Here too, the seated Goddess has three eyes.
If Sharada is the lipi (script) of Kashmir and Brahmi the pan-Indian lipi and both having names of the Goddess as their names, probably the first mention of Tamil as a Goddess may be in a hymn to this Saraswati attributed to Kambar - where he calls Her the Goddess of delicate Tamil, who is seated with Brahma who always sings Rig Veda.
If from Kashmir through Kamakhya to Karnataka to Koothanur in Tamil Nadu, Sharada reinforces the collective spiritual and knowledge traditions as well as sacred geography of India, then in Kerala during the challenging colonial period, there emerged a dynamic continuity of Goddess Sharada.
In 1912, Sri Narayana Guru the great and a truly Advaitic-mystic of Kerala, started building a temple for Sharada Devi at Sivagiri in Kerala.
On the occasion of laying the foundation of the temple, he composed a highly mystical and musical hymn consisting of nine verses in the Mattebham metre.
Here are a few lines from these deeply mystical verses on Ma Sharada which describe Her mystery as cosmic consciousness manifesting in this planet as infinite variety of forms.
This variegated upsurging display
Caused by the non-existent Maya
In beingness is no other
Than Consciousness pure.
Gaining that state of beingness
Alone would suffice for me.
O Mother of the blemishless awareness
Easy to gain and exalting at once
That everyone always seeks! [verse 2]
You do endure as Sat
And as Cit also above it
And both together forming Ananda,
And also as the mind
That is aware of the three.
O Mother, so great as to be
Unattainable even to
Unworldly psychic attainments! [verse 8]
Your eternal residence is
The one all-inclusive space.
Who is there to know
Its Greatness, O Mother!
I find myself helpless
In praising It, alas! [verse 9] (Translation by Muni Narayana Prasad)
She is thus Yogamaya allowing all the divine leelas veiling the Divine with names and forms.
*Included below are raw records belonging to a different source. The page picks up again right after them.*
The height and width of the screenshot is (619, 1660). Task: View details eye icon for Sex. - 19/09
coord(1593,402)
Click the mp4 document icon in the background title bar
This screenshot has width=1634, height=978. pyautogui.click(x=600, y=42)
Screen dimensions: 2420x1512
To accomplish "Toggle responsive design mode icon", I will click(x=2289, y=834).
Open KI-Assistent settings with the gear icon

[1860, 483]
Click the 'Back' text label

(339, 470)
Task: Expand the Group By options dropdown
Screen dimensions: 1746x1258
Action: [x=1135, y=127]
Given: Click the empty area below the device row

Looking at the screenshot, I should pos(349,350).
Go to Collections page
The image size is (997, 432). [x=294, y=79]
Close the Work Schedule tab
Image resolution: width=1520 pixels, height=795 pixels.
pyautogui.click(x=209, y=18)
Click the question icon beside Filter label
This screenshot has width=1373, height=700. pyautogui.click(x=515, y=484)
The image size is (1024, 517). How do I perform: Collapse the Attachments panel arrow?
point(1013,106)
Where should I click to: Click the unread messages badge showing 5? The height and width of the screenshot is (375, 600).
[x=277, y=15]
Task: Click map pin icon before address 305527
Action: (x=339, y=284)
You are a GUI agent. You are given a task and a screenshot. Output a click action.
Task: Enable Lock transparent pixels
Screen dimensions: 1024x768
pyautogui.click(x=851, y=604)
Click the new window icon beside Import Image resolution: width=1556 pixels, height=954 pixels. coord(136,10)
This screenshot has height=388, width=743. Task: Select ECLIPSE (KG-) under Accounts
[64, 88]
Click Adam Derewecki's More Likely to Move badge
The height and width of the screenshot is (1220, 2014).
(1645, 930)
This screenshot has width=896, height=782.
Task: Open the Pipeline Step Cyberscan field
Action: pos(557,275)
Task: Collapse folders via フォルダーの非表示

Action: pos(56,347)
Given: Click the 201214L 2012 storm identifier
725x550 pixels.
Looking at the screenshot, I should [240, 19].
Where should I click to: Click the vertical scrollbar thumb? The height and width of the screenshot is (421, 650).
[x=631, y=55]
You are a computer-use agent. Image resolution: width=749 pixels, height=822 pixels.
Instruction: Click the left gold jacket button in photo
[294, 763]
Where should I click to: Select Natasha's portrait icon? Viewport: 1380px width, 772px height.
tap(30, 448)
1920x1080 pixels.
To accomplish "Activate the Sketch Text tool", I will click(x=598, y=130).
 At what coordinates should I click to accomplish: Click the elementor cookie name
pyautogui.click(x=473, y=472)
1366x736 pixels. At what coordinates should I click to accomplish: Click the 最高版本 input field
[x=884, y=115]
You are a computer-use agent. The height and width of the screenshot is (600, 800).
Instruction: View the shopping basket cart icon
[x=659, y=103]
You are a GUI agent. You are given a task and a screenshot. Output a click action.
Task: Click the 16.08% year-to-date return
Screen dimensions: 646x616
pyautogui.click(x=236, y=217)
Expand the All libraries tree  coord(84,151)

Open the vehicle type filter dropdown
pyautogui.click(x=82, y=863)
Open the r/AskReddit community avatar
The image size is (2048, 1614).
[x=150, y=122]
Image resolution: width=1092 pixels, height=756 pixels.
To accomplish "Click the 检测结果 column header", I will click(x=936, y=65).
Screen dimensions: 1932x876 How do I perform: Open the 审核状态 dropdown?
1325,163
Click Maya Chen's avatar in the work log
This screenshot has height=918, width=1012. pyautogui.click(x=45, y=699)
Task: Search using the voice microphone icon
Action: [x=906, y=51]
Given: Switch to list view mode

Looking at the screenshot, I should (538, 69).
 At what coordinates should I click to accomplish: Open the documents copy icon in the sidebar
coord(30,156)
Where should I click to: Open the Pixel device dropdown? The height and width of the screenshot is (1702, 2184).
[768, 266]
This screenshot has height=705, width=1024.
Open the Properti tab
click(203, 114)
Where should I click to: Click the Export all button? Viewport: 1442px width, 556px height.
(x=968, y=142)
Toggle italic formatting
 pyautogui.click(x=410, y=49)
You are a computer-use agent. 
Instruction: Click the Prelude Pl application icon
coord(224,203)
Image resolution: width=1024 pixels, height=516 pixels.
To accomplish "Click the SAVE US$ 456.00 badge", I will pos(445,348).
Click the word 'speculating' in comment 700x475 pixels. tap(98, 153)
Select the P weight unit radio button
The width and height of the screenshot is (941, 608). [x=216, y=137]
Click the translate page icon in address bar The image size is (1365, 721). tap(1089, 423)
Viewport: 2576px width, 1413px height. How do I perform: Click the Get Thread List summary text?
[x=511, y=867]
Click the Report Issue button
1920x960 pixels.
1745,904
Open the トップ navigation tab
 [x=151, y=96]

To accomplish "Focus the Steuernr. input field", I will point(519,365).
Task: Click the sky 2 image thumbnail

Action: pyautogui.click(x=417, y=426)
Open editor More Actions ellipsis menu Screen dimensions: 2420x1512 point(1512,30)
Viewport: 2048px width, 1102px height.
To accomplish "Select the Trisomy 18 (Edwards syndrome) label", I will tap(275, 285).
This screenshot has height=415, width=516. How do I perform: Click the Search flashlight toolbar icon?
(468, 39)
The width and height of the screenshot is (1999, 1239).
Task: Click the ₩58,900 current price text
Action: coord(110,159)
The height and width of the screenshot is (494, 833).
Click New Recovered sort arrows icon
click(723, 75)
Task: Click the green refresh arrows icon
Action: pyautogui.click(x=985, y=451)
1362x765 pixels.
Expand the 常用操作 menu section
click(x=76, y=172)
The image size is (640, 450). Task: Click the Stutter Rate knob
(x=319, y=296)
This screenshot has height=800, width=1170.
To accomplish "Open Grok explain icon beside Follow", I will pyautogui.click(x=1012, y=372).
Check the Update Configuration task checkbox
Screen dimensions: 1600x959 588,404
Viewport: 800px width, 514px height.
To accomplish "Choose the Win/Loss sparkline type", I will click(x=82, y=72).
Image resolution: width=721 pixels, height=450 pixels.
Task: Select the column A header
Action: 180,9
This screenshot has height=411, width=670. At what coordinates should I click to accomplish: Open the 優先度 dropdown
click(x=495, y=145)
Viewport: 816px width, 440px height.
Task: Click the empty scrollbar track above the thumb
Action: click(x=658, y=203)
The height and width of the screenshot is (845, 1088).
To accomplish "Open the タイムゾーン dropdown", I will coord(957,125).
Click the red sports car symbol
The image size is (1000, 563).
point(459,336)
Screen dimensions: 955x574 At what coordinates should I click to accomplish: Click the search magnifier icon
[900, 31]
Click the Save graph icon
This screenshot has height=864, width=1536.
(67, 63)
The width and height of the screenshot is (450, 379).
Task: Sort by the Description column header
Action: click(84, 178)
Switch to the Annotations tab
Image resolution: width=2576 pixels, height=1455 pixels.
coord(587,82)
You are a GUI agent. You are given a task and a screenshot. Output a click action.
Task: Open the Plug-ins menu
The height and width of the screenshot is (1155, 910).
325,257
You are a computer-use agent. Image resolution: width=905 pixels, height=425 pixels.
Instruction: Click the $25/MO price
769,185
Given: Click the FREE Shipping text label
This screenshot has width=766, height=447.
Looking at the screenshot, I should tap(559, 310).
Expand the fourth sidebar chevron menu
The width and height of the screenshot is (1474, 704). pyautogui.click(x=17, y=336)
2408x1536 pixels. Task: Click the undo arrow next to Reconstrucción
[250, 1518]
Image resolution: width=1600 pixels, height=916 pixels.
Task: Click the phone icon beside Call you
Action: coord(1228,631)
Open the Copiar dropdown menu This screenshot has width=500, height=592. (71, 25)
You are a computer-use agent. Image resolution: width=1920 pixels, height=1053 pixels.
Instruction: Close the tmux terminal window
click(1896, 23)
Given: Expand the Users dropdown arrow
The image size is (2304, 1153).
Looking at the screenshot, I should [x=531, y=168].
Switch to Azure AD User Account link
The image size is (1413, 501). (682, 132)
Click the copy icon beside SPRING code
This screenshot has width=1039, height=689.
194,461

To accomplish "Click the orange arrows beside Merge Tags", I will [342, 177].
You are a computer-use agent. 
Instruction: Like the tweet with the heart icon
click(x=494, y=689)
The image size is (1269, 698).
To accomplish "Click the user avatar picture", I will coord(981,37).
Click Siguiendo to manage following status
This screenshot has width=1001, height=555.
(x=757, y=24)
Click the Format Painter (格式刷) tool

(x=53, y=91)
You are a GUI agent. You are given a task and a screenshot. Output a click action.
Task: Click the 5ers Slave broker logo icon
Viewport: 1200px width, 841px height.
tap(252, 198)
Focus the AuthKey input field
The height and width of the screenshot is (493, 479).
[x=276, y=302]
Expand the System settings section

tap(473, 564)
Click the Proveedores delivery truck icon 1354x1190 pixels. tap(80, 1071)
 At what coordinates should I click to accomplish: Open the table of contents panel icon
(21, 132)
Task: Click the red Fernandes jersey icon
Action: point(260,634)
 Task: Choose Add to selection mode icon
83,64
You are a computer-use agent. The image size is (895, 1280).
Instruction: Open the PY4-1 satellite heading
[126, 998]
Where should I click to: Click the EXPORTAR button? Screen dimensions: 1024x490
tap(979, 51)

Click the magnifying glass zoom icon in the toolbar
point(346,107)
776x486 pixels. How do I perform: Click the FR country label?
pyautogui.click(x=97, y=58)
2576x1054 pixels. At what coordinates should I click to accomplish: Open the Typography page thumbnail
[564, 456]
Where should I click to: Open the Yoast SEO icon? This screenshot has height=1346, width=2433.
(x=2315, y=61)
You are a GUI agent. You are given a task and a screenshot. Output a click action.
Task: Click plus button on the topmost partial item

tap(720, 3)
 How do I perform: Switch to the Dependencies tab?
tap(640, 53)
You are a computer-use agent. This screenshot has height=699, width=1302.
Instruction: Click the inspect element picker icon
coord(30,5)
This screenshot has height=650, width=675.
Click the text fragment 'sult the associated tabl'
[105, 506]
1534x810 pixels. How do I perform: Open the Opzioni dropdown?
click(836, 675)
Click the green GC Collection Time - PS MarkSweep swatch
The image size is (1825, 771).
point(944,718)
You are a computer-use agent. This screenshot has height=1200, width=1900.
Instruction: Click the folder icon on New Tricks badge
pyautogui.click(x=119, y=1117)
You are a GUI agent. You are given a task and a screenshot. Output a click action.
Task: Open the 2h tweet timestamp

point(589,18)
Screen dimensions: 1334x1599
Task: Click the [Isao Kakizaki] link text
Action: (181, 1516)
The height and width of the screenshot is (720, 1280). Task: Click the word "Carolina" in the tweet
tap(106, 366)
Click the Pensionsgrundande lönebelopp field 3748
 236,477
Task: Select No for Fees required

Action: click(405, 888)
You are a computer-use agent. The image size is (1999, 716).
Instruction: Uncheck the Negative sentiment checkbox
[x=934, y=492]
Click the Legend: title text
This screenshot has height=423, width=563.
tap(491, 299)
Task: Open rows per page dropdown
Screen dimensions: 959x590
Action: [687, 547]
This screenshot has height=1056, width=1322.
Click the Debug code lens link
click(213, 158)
She is also the Consciousness that is behind the veil.
She is the embodiment of all knowledge and She is the objective of all that one seeks through all knowledge.
She is the infinite variety and diversity.
She is the unity behind all that diversity.
She is the greatest discovery that India made as a civilisation.
She is the blessing that India showers on all nations and civilisations.
In this conception, She is not just a geographical Goddess but a very Gnostic Goddess - Gnostic in the sense of the term as used by Maharishi Sri Aurobindo with regard to the future spiritual evolution of humanity:
...for the law of the Supermind is unity fulfilled in diversity, and therefore there would be an infinite diversity in the manifestation of the gnostic consciousness although that consciousness would still be one in its basis, in its constitution, in its all-revealing and all-uniting order.The Life Divine, p. 1006 (Vol.21 & 22 : The Complete Works of Sri Aurobindo)
She is the Goddess of India Past and She is the Goddess of India present. She is the Goddess of planetary future.
So on 22 March, 2023 when Sharada returns to a majestic abode in Kashmira Mandala it should also be seen as symbolic sacred act of the renaissance of all the knowledge traditions of Mother India.